Maezawa resigned from Zozo in September 2019 after selling a stake of 50.1% in the company to SoftBank for (400 billion Yen). He also sold 30% of his personal stake in ZoZo to Yahoo Japan. In 2023, he invested $23 million in the satellite company Astroscale.

==Contemporary Art Foundation==
Maezawa is the founder of the Tokyo-based Contemporary Art Foundation, which he started in 2012 with a goal of "supporting young artists as a pillar of the next generation of contemporary art." The Contemporary Art Foundation currently hosts collection shows twice a year. In May 2016, Maezawa attracted significant media attention with a record purchase price at auction of $57.3 million for an Untitled (1982) artwork of a devil by Jean-Michel Basquiat, and broke a record again in May 2017 with a $110.5 million auction for another Untitled (1982) of a skull by the same artist.
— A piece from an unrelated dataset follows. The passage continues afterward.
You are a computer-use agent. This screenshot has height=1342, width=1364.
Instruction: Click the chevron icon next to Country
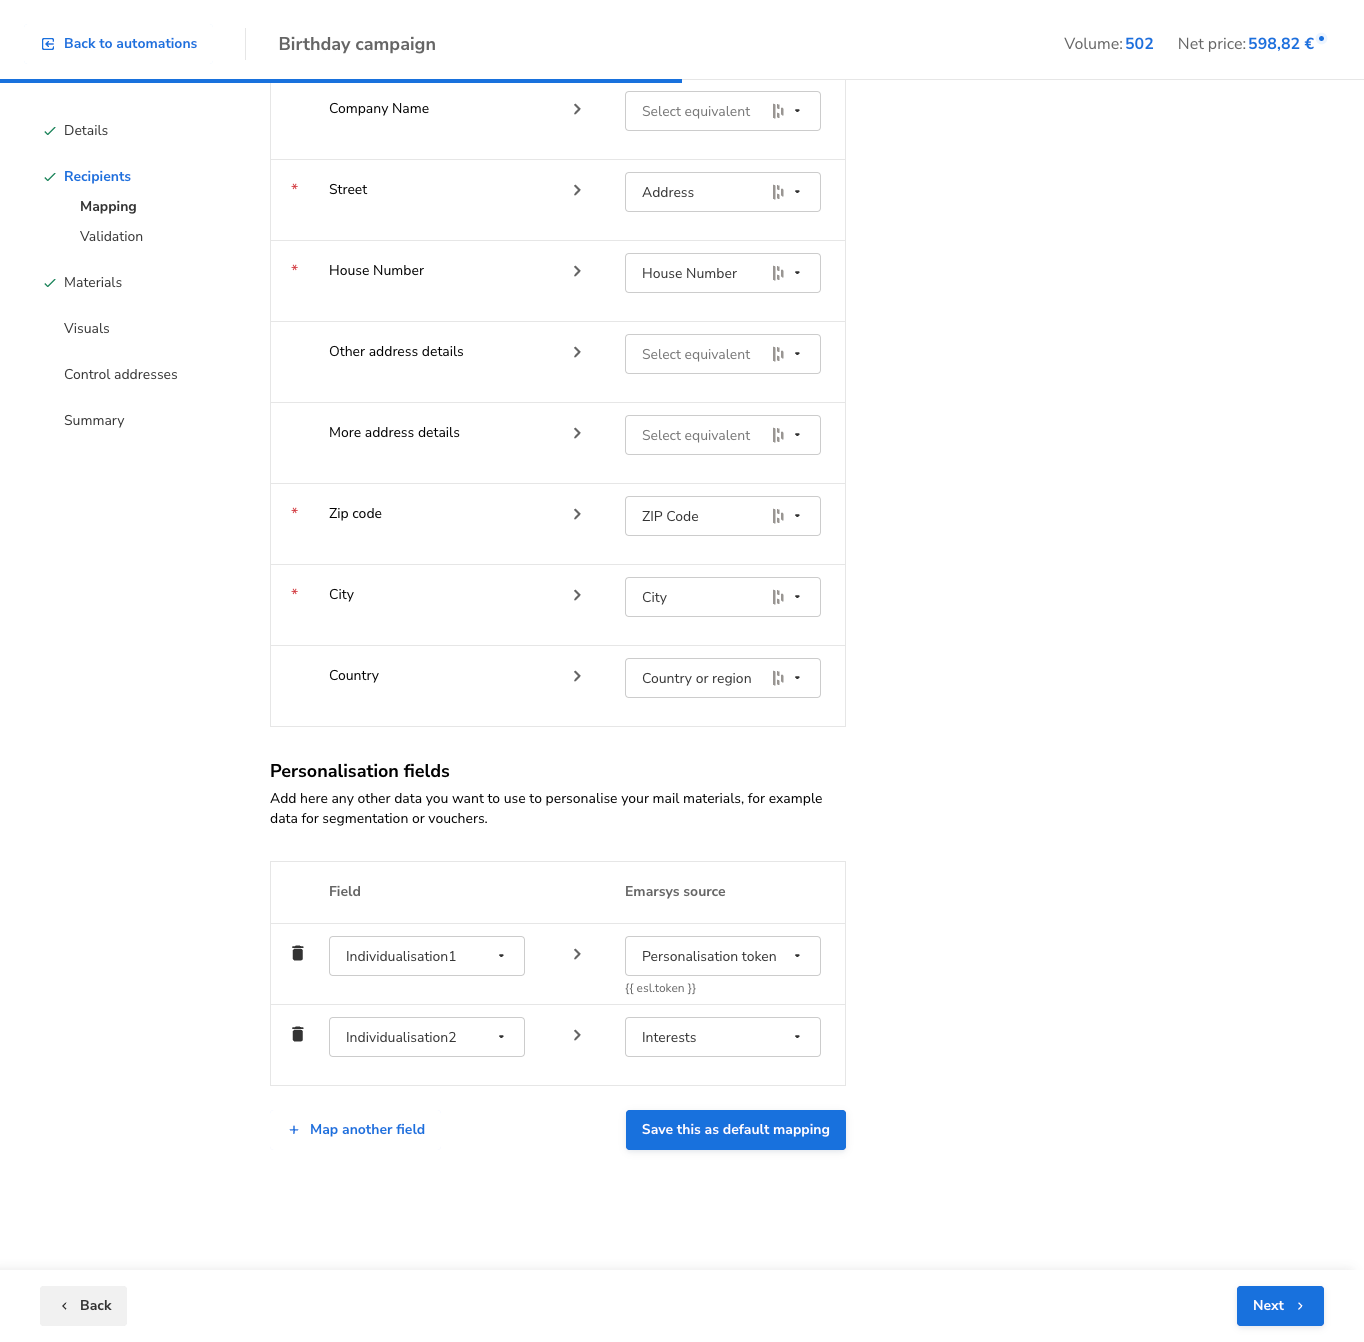pyautogui.click(x=577, y=676)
At the same 2016 auction, Maezawa bought pieces by Bruce Nauman, Alexander Calder, Richard Prince, and Jeff Koons, spending a total of $98 million over two days. Maezawa plans to open a contemporary art museum in Chiba, which will house his collection. In 2022, Maezawa sold an untitled Basquiat Painting for $85 Million.

==Spaceflights==

===Proposed circumlunar flight===

On 17 September 2018, it was announced that Maezawa was to become the first commercial passenger to perform a flyby of the Moon. He was to fly on board a SpaceX Starship, which has been in development since 2017. The flight was slated to take place no earlier than 2023 with a duration of around six days. Maezawa originally planned to take six to eight artists with him as a part of an art project entitled #dearMoon. In March of 2021, the requirements for registration were changed to allow members of the general public (instead of just artists) to apply for the flight. Finally, in December 2022, Maezawa announced that he had chosen his crew members, including DJ Steve Aoki and T.O.P. After the flight was postponed indefinitely following broader Starship program delays in 2023, the project was fully cancelled on 1 June 2024.

===ISS mission===
On 13 May 2021, Maezawa announced he would be joining Space Adventures on a trip to the International Space Station in December 2021, via a Soyuz spacecraft. He spent 12 days on the orbital station with his assistant, Yozo Hirano, where he completed the top 100 things demanded by public, as well as recorded highlights in preparation for the SpaceX lunar flight.

The flight lifted off on 8 December 2021, from Baikonur Cosmodrome in Kazakhstan as part of the Russian-operated Soyuz MS-20. On 18 December, Maezawa announced that he will start a campaign in which every participant will receive a sum of money "from space." The campaign started on 19 December. He returned as planned on 20 December.

==Most retweeted==
On 5 January 2019, Maezawa offered one million yen (approx US$9,300) to each of 100 randomly selected people who retweeted him and followed him, gathering four million retweets and follows. On 31 December 2019, he reiterated this marketing coup, offering one million yen (approx US$9,200) to each of 1,000 randomly selected people who retweeted and followed him.

==Personal life==
Maezawa is divorced, with three children, and lives in Chiba, Japan.

He commissioned his own Pagani Zonda, the Pagani Zonda ZoZo.

He is the owner of Nausicaä (previously project Cosmos), a 114 meter fuel-cell powered superyacht, built by Lürssen, designed by Marc Newson, and launched in August 2025.